** THE TASK **
Locate every line in the records below that contains the string "Given", and copy each of those lines.

** SOURCE DATA **
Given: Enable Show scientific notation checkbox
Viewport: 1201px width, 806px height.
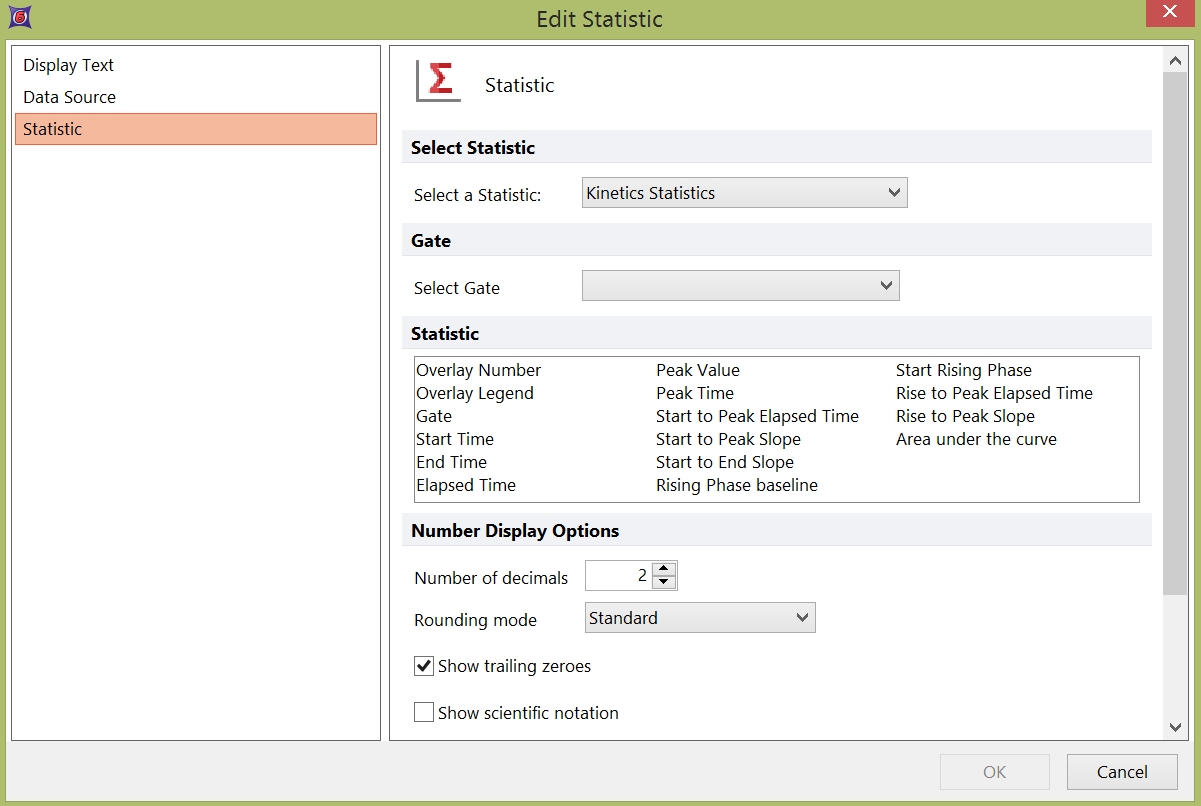Looking at the screenshot, I should coord(424,713).
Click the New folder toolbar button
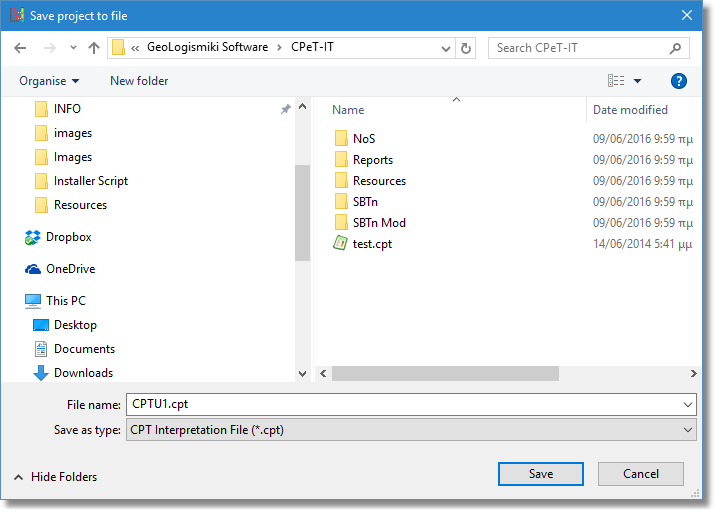 pos(139,81)
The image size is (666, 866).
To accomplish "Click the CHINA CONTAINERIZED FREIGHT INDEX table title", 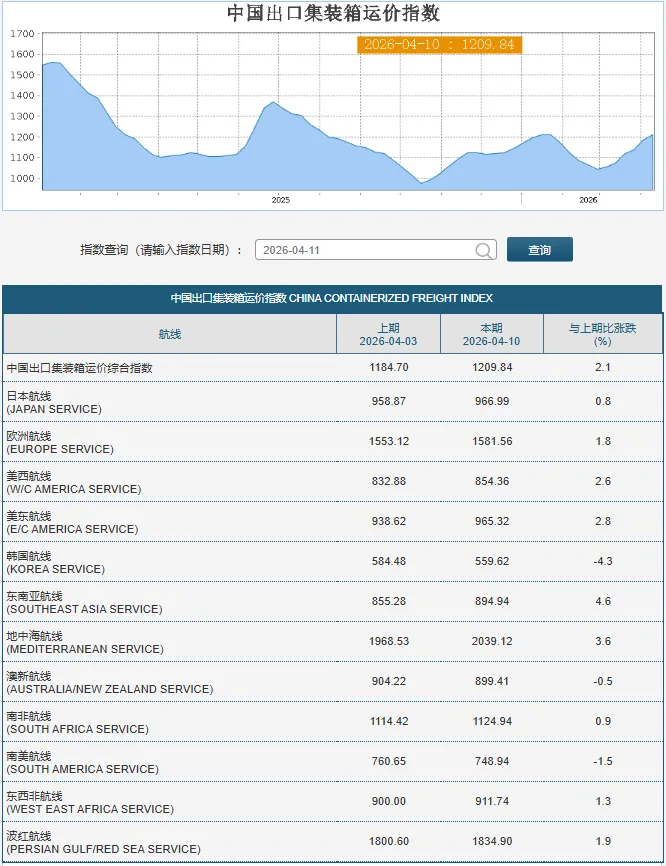I will (x=332, y=298).
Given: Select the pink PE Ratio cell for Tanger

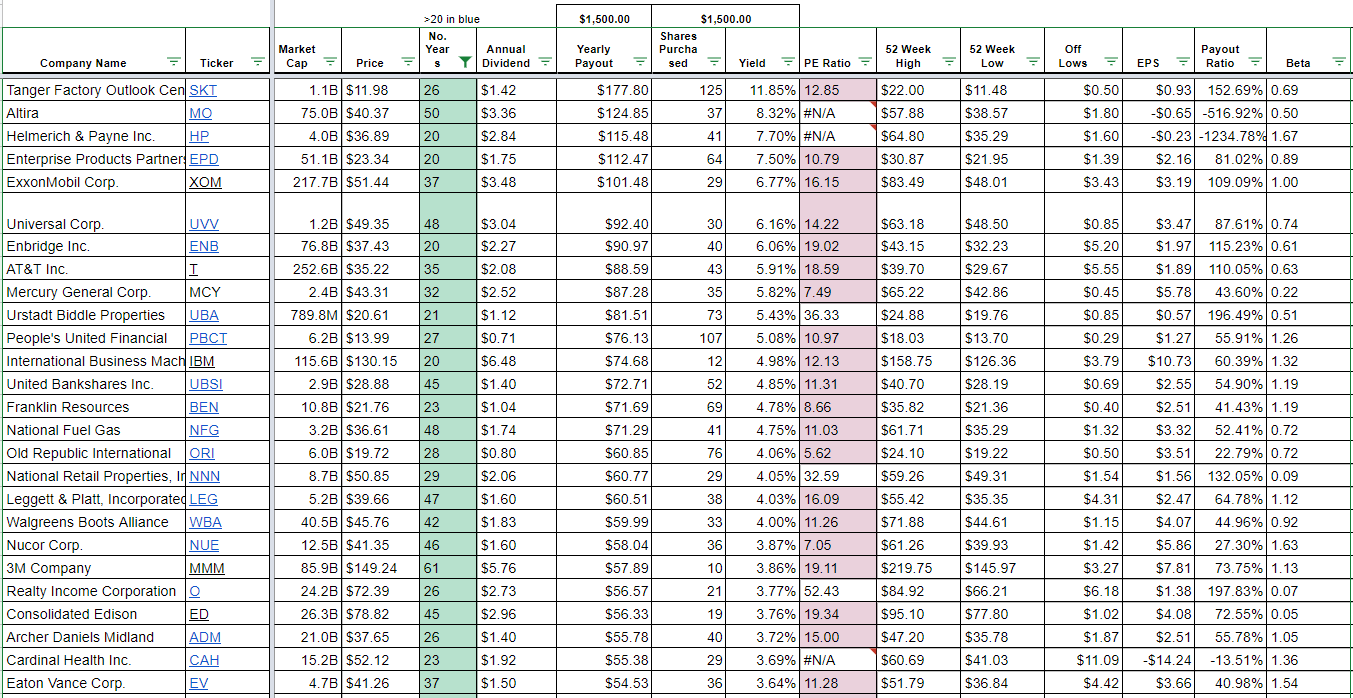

** RESPONSE TO THE EXERCISE **
Given: Enable Show scientific notation checkbox
Given: Select the pink PE Ratio cell for Tanger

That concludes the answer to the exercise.